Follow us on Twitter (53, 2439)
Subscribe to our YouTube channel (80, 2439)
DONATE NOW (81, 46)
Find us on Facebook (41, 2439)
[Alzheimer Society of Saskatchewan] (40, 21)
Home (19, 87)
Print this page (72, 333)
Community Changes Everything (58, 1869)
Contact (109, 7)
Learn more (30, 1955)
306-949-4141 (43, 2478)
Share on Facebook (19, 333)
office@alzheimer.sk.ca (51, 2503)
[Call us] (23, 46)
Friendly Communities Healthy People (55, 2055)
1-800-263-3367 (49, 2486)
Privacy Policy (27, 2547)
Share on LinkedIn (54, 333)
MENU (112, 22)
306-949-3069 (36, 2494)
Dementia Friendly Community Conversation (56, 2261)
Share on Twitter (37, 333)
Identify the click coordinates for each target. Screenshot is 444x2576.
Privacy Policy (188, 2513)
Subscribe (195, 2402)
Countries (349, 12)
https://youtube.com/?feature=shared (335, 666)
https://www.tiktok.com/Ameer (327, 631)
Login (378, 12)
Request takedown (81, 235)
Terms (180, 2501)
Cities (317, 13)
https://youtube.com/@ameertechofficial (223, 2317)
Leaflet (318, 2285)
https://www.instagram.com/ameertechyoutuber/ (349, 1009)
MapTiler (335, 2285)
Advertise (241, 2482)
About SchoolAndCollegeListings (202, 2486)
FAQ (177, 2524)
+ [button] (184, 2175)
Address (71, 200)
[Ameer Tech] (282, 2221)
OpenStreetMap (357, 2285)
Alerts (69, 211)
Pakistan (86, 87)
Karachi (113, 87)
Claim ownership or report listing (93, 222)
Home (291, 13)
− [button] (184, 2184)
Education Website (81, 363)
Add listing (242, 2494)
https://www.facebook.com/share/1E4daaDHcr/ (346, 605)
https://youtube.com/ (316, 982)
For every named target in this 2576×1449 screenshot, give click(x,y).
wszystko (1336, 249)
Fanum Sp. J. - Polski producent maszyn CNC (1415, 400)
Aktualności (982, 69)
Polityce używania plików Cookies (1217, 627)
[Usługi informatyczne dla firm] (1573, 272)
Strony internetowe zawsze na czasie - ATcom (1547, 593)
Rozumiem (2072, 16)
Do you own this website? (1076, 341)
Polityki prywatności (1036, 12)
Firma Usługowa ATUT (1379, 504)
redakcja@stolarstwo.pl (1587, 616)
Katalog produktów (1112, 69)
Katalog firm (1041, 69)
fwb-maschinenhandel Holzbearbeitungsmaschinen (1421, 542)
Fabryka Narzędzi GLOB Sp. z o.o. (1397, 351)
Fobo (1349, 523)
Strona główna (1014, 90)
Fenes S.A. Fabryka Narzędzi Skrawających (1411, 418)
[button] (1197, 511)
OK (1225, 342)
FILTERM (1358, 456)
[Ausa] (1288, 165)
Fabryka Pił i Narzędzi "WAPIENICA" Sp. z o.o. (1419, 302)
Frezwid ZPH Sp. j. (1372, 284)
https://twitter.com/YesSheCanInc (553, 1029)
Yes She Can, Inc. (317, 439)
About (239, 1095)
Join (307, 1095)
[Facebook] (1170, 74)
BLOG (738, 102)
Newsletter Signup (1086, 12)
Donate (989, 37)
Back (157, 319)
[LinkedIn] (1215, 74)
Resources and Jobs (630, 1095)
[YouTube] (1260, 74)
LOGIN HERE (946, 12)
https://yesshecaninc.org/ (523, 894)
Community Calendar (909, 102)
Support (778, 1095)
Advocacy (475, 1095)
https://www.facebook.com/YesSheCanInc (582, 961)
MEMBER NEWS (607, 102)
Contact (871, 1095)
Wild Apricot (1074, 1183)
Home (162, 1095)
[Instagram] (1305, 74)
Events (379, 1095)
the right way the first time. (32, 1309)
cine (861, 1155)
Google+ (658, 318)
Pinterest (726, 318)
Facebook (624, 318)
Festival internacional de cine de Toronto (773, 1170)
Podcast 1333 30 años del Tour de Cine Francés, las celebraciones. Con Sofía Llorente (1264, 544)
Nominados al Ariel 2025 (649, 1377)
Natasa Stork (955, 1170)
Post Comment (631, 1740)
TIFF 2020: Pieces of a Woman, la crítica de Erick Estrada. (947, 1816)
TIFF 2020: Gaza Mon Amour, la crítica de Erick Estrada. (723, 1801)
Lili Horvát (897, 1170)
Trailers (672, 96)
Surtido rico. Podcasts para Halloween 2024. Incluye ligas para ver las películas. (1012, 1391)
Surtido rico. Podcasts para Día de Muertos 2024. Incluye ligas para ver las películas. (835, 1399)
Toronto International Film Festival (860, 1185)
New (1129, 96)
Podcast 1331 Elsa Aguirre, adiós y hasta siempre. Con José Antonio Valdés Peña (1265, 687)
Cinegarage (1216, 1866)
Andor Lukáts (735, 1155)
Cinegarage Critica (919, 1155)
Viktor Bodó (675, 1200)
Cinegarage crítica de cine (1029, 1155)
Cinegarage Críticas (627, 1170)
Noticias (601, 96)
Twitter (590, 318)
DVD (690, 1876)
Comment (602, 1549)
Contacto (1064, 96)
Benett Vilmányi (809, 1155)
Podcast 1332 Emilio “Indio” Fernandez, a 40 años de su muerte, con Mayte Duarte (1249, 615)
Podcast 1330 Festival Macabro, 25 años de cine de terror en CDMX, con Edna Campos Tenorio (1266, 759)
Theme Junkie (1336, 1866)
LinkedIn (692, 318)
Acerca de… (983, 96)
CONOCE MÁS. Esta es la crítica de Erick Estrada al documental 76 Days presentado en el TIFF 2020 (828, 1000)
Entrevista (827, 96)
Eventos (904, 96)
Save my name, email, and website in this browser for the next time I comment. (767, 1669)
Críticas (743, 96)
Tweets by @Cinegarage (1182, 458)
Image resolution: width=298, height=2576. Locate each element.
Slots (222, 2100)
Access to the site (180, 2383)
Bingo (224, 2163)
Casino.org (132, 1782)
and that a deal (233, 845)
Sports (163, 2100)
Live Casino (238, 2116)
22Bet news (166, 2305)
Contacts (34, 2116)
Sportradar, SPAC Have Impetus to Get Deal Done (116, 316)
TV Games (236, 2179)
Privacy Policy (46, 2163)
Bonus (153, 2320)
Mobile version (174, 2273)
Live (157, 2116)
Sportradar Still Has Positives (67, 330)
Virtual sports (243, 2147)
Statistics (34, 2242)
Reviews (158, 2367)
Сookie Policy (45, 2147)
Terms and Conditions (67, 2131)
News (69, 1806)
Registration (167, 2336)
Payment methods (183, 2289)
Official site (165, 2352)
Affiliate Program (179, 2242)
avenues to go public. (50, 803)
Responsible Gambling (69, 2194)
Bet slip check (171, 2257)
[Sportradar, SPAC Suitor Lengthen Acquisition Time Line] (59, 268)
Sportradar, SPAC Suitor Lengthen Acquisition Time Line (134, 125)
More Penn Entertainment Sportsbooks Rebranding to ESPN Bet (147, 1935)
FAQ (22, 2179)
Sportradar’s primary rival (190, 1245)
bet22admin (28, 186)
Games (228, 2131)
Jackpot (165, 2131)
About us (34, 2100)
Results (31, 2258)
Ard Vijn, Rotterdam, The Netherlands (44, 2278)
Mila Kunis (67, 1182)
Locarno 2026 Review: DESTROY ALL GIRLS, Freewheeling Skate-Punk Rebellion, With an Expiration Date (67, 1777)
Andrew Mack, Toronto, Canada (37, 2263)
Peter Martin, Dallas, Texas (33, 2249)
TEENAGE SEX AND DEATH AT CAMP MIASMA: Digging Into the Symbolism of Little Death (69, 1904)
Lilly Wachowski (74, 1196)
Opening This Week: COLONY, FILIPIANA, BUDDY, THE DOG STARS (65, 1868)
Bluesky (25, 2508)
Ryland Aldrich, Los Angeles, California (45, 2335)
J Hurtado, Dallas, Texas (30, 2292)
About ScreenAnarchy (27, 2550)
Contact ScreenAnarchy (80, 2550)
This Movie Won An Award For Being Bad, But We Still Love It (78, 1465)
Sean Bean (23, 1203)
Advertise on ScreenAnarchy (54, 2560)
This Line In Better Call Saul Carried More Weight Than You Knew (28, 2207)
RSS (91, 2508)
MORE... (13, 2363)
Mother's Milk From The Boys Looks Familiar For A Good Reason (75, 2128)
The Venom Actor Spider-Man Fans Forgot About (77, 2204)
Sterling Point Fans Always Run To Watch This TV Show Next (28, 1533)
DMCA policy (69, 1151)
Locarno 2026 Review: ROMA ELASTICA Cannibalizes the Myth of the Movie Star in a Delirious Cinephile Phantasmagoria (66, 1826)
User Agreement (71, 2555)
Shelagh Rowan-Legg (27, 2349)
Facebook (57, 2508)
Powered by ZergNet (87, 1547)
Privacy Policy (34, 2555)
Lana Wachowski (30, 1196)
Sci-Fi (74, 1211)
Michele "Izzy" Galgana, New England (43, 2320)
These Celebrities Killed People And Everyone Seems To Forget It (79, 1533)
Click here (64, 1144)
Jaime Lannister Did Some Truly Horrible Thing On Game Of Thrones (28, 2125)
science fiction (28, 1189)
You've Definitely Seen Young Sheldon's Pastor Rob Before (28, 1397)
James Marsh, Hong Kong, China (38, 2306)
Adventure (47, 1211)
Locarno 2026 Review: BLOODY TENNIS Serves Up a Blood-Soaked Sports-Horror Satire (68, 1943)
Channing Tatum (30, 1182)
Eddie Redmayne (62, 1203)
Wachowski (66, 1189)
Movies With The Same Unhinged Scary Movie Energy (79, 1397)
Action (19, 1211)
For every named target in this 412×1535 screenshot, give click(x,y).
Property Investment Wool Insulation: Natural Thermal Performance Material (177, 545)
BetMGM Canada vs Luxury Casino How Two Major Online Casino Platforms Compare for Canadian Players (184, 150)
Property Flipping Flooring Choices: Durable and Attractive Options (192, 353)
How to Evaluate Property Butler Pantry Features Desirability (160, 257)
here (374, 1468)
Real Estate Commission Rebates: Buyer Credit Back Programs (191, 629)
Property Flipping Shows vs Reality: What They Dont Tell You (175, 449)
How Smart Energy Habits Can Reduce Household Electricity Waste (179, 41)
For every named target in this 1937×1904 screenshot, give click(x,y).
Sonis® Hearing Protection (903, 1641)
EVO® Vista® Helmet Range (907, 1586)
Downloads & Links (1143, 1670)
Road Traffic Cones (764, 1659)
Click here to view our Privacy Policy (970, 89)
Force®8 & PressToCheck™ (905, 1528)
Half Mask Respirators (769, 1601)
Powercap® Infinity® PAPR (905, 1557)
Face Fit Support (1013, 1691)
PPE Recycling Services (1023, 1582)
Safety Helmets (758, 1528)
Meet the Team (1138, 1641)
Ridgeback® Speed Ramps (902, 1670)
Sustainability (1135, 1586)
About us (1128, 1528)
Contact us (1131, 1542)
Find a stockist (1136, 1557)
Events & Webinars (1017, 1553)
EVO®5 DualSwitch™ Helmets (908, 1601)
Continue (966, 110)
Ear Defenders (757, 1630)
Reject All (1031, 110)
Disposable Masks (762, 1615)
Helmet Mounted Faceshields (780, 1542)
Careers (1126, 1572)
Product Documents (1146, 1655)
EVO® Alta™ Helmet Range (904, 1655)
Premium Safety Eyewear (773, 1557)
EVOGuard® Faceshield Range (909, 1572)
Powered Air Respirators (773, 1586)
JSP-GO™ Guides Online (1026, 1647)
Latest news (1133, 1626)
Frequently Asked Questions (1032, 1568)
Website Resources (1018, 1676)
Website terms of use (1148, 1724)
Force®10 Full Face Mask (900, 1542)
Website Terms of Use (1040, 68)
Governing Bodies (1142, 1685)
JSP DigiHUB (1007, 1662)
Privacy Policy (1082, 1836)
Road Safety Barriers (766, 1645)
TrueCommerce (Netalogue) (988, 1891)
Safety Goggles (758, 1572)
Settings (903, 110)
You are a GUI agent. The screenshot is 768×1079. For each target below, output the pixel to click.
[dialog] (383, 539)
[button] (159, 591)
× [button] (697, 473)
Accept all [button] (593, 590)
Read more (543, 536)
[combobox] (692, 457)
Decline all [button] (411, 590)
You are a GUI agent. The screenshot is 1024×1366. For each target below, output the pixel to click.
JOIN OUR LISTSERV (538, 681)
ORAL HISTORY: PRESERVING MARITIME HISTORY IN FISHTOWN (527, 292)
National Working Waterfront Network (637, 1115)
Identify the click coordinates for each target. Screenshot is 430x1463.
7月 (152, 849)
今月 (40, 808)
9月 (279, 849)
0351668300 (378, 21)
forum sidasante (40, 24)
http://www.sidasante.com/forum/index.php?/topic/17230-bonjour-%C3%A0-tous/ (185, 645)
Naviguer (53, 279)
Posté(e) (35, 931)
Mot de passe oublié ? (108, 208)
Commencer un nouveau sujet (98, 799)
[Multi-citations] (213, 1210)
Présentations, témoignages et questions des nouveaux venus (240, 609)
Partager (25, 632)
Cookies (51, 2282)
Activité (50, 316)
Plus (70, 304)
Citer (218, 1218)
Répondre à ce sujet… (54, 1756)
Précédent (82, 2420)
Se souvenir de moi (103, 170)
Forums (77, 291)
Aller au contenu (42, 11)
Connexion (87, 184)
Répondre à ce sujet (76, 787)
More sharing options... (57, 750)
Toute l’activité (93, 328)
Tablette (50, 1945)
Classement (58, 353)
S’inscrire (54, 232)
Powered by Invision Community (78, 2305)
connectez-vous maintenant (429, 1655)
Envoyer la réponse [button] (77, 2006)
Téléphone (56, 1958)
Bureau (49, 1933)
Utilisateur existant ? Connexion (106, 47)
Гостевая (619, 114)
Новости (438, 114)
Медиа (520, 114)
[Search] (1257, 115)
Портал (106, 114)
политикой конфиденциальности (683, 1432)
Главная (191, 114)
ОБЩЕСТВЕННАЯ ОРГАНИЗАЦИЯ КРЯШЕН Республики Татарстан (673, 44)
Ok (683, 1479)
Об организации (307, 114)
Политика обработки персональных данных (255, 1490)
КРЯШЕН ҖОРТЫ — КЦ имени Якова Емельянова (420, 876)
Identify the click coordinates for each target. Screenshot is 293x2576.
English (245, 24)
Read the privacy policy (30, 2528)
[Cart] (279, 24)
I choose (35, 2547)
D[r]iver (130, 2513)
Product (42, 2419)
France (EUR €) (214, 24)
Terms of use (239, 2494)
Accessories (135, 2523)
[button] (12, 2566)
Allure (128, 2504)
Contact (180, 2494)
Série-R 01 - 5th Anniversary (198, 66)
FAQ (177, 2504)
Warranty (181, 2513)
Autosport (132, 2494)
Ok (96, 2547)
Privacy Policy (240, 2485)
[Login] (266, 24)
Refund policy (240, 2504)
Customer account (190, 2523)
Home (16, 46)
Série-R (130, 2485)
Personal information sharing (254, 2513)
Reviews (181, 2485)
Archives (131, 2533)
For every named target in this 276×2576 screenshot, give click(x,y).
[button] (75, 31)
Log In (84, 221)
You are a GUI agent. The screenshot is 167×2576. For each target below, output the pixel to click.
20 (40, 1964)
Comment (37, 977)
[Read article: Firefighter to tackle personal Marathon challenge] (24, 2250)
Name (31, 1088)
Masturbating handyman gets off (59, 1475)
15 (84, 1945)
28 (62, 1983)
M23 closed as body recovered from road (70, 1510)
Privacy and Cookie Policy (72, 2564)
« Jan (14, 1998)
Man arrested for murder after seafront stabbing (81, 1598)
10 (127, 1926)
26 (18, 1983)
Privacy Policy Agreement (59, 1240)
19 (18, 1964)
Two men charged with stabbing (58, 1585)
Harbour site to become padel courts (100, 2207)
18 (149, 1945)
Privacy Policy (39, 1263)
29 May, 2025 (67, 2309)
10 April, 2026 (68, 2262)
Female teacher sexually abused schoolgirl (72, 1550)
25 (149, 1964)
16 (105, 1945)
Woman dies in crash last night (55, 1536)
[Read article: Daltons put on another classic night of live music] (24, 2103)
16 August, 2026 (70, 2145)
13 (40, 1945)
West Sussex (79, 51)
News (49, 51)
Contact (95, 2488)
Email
____________
WHAT THE EXERCISE ASKS: Lines from the top of the entries through the line with "Learn more (30, 1955)" are to be transcribed exactly, and nothing more.

TASK RESULT:
Follow us on Twitter (53, 2439)
Subscribe to our YouTube channel (80, 2439)
DONATE NOW (81, 46)
Find us on Facebook (41, 2439)
[Alzheimer Society of Saskatchewan] (40, 21)
Home (19, 87)
Print this page (72, 333)
Community Changes Everything (58, 1869)
Contact (109, 7)
Learn more (30, 1955)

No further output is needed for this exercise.